Can DTC Businesses Survive an Economic Slowdown?
Heard the news about internet darling and direct-to-consumer (DTC) aperitif brand Haus? After their Series A funding fell through, they’re selling for scraps.
In a series of tweets on August 8, Haus’s CEO and Co-founder, Helena Price Hambrecht shared the news that has left many in the industry reeling.
After all, it is hard to believe – the brand had a larger-than-life bull run. Launched in 2019, the brand quickly received $17 million in funding. With 64.3K Instagram followers, the brand was a forerunner in the low alcohol-by-volume (ABV) category, a vertical projected to grow by over 30% by the middle of this decade. What’s more, the brand had just announced that they’d crossed $10 million in revenue earlier this year, with a national distribution channel with Winebow in the offing.
But with Constellation Brands backing out of their upfront commitment to the company’s Series A round, Haus has no option but to undergo a voluntary, 30-day ABC (Assignment for Benefit of Creditors) period. For little reason other than ‘timing’.
Close on the heels of this shakedown comes the news about jewelry startup Blue Nile selling at less than 70% of its revenue for 2021.
So what went wrong?
And why are DTC businesses falling like a pack of cards?
An Economic Slowdown on the Cards?
Whether or not we believe we’re in the middle of a recession, the signs of a slowdown are clear. And this is especially evident in the eCommerce industry.
While there are specific problems that plagued Haus and Blue Nile (alcohol and jewelry are both difficult segments to fund/sustain), the current trends are not reassuring.
eCommerce Adoption is Dropping to Pre-Pandemic Levels
First, the context. From the start of the pandemic in March 2020, to the end of 2021, eCommerce adoption accelerated to projections that were supposed to to have been reached in 5 to 10 years.
But things are changing, and quickly. In addition to people going back to shop from physical stores, there are other factors at play. The war in Ukraine, combined with inflation and the resulting Fed-hiked interest rates, have all led to a decrease in discretionary spending.
Then there are the changes that Apple’s ATT (App Tracking Transparency) framework have introduced to upset the media buying landscape. Gone are the days when you can throw up any ad and customers will rain. The customer acquisition cost via ads has skyrocketed and a lot of brands are struggling to maintain profitability (be economically viable?).
This has meant a return to pre-pandemic adoption rates in eCommerce, with things coming to head with Shopify’s CEO letting go of 10% of his staff. Things aren’t much better for Meta, Google or even Amazon, with all seeing slower growth than expected and revising down their quarterly projections.

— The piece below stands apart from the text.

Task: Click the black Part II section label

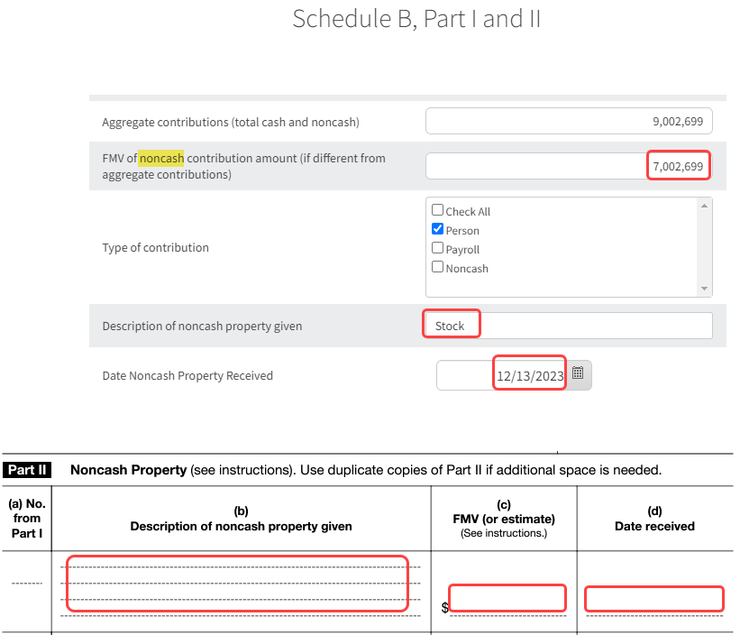Action: pos(27,470)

And the same is true across multiple industries — advertising, technology, SaaS, shipping, logistics, etc.
What can DTC Brands do to Survive?
Is there a way out? And how long do businesses have to weather the winds?
According to ‘The DTC Guy’ Nik Sharma, Q4 may provide some respite for eCommerce brands, but he expects a sluggish 2023, with recovery possible towards its last quarter.
So what should you do in the meanwhile? And what are your options if your business needs a lifeline?
We’ve put together a cheatsheet with some of the best advice out there.
Some solid strategies you can follow NOW:
- Trim the fat and negotiate: Let go of what’s not working – layoffs, marketing budgets, unprofitable or good-to-have-apps. None of these decisions are easy, but they are essential to survival. Also negotiate better terms with long-term partners – you’re a valued customer and it’s never a bad idea to ask.
- Look for under-utilized channels: Research and test channels where it may be cheaper to acquire new customers. Take advantage of lower CPAs when fewer users are advertising on a platform.
- Focus on retention and offer value: Optimize customer experience for your returning users or introduce new products/ways to add value to them. Trust us, this is game-changing!
- This is a good time to get your targeting right: A recession is a good time to strengthen your branding. Write down the single person you’re selling to and double down on how your brand should make this person feel.
And what happens if you need more cash? Here are Nik’s top tips:
- Fund your business with alternative cash: Raising capital is quite hard for a business that's already launched. If you raised a pre-launch round of funding and can't raise another round, use a funding partner like Wayflyer that offers non-dilutive terms and a quick response time.
- Sell your brand: Sell your business to OpenStore — An aggregator-like business that acquires Shopify brands from founders. The advantage of selling to them over individual investors is that they’ll give you a non-binding offer within minutes and a cash payout in as early as 24 hours!